:: WHAT IS REQUIRED ::
Copy the data exactly from the line that contains "Instruction: Click views" through the line that contains "Given: Click Find missing emails button", keeping both end lines and leaving out everything else.

☆ ☆ ☆ ☆

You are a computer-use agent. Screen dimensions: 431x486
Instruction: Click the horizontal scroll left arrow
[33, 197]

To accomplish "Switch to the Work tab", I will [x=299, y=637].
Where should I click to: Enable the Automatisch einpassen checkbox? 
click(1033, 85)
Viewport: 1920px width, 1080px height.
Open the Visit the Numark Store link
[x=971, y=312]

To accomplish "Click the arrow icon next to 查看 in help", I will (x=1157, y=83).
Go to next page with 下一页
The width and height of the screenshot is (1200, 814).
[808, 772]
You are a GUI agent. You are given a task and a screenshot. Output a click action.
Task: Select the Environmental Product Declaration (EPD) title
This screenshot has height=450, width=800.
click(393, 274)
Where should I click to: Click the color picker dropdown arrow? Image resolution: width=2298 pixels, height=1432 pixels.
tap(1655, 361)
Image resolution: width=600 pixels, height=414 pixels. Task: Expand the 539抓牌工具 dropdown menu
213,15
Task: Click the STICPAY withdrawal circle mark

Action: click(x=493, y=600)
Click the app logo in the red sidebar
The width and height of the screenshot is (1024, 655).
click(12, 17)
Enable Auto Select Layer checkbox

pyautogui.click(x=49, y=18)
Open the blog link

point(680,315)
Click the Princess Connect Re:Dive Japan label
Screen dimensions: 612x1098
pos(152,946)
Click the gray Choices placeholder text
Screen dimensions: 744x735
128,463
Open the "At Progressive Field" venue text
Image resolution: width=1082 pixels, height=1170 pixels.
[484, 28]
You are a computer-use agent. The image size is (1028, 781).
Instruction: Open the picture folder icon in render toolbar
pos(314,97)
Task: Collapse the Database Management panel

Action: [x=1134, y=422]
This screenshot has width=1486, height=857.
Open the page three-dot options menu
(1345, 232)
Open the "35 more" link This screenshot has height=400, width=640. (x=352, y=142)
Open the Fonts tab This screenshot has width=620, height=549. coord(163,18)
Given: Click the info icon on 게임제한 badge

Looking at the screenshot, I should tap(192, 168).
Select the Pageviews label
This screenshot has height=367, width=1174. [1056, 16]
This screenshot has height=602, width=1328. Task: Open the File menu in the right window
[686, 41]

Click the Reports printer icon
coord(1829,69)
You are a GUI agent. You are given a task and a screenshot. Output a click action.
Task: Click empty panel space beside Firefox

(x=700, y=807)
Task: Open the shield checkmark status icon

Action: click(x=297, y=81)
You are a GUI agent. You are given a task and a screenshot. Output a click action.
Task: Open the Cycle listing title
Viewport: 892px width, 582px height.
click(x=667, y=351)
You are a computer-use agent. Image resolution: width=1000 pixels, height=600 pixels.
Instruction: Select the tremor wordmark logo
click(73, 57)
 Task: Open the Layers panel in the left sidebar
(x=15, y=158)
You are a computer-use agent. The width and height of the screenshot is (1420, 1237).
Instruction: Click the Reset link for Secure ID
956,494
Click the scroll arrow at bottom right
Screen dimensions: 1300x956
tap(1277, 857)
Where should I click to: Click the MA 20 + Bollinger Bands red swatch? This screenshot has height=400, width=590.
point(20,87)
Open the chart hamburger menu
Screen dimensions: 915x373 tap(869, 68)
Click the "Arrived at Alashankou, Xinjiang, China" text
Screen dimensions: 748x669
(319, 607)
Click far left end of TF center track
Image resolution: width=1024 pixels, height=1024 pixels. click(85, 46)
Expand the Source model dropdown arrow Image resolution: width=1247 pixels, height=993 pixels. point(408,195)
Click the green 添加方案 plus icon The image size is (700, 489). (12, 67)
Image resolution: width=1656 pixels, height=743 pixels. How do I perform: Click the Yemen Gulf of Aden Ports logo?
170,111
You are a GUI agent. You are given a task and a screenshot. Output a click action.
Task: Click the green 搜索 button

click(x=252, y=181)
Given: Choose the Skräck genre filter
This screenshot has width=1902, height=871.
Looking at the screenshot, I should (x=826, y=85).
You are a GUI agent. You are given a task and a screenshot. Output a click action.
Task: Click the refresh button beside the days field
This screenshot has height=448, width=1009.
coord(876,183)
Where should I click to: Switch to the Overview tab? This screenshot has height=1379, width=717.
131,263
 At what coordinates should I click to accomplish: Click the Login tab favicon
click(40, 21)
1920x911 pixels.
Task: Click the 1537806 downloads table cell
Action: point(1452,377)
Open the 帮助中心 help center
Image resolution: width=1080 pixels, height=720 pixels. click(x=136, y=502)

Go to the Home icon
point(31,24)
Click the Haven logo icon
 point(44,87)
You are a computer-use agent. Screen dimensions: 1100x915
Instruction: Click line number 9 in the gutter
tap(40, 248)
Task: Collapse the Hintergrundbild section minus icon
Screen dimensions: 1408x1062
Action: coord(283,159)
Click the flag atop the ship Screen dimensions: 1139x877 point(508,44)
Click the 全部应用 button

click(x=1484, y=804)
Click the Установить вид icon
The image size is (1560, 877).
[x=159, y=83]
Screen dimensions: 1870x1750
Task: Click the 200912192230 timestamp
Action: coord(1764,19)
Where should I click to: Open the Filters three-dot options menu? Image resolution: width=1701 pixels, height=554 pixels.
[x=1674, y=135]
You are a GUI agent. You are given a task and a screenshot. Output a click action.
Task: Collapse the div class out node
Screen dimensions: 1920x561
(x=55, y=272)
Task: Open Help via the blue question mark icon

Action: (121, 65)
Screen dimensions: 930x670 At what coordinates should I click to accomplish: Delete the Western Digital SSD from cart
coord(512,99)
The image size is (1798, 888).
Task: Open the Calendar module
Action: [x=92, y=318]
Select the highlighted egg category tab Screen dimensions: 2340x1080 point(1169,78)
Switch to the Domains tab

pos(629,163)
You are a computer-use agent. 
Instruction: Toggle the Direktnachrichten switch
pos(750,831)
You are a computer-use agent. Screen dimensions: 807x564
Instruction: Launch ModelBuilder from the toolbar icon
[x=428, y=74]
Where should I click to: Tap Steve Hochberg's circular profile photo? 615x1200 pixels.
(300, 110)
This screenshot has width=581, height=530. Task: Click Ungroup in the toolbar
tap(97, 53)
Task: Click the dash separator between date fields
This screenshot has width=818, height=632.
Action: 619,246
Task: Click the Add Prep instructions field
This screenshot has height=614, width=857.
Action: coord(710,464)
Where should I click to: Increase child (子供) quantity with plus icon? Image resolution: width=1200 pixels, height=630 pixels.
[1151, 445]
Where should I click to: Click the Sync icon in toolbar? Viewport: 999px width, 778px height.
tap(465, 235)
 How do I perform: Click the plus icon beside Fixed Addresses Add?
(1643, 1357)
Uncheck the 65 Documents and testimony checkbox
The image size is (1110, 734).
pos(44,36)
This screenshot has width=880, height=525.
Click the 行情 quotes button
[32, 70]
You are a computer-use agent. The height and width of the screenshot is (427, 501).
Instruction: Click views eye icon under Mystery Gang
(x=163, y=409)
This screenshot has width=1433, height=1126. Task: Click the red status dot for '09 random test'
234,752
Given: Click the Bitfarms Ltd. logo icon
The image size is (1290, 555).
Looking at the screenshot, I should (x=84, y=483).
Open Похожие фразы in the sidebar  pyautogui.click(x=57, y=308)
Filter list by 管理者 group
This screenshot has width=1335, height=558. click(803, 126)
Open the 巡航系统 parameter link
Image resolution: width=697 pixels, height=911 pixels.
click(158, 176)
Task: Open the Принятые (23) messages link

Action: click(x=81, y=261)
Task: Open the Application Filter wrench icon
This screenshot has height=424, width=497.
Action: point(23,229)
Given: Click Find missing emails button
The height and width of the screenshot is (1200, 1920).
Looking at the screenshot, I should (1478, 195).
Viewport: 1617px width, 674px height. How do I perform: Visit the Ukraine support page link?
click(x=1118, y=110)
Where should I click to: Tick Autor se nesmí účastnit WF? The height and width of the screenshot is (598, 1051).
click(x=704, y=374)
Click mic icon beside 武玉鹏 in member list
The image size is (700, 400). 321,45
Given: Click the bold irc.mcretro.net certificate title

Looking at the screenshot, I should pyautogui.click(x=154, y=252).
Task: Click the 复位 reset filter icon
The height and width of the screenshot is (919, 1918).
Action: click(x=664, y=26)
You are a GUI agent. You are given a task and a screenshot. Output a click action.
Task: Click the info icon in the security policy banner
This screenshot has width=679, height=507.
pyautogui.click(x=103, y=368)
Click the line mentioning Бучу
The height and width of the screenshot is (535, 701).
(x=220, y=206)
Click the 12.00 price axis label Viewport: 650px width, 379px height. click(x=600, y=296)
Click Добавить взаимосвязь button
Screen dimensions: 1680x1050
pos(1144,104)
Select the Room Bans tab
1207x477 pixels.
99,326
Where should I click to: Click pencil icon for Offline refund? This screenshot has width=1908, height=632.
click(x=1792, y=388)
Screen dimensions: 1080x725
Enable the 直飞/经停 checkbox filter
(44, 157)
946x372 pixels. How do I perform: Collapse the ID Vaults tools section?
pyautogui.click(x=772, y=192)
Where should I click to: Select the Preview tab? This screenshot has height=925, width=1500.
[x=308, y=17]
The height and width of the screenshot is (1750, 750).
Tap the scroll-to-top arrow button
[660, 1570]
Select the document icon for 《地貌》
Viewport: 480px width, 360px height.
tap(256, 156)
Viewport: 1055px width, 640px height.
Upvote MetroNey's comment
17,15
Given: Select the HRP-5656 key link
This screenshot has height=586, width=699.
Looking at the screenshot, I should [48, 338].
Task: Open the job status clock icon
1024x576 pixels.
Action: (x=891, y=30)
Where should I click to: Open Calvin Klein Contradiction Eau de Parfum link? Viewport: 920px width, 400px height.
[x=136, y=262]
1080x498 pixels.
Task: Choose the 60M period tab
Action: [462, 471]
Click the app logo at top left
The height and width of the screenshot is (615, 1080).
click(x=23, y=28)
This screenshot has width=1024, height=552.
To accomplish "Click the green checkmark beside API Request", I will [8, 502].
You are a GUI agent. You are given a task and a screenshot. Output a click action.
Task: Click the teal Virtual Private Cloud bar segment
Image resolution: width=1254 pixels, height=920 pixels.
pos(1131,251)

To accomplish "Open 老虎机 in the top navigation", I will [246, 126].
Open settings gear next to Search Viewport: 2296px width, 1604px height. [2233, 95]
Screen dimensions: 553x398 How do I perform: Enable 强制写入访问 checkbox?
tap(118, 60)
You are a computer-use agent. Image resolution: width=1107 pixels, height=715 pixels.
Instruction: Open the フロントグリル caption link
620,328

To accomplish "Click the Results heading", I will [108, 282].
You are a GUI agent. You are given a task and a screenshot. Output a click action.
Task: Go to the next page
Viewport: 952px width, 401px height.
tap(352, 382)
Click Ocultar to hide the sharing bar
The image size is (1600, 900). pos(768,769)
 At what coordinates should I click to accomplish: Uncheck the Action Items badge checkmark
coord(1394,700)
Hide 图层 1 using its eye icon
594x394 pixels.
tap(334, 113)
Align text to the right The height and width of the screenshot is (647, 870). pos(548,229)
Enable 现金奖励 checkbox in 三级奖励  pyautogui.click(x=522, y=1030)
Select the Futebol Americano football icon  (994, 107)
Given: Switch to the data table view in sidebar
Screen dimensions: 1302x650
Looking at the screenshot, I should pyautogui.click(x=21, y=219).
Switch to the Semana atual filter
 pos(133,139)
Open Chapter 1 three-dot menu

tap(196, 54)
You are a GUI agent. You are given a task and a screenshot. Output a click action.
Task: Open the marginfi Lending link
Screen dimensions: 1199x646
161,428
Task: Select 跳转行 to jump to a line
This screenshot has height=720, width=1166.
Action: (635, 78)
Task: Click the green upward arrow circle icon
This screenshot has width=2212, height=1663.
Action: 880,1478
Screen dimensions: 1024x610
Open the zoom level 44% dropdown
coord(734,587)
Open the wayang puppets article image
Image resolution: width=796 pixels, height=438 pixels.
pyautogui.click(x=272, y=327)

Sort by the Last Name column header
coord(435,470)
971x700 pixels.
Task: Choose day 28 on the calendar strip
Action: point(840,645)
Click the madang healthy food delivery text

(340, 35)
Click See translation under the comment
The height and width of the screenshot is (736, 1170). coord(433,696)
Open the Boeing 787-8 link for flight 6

☆ ☆ ☆ ☆

:: RESULT OF THE TASK ::
Instruction: Click views eye icon under Mystery Gang
(x=163, y=409)
This screenshot has width=1433, height=1126. Task: Click the red status dot for '09 random test'
234,752
Given: Click the Bitfarms Ltd. logo icon
The image size is (1290, 555).
Looking at the screenshot, I should (x=84, y=483).
Open Похожие фразы in the sidebar  pyautogui.click(x=57, y=308)
Filter list by 管理者 group
This screenshot has width=1335, height=558. click(803, 126)
Open the 巡航系统 parameter link
Image resolution: width=697 pixels, height=911 pixels.
click(158, 176)
Task: Open the Принятые (23) messages link

Action: click(x=81, y=261)
Task: Open the Application Filter wrench icon
This screenshot has height=424, width=497.
Action: point(23,229)
Given: Click Find missing emails button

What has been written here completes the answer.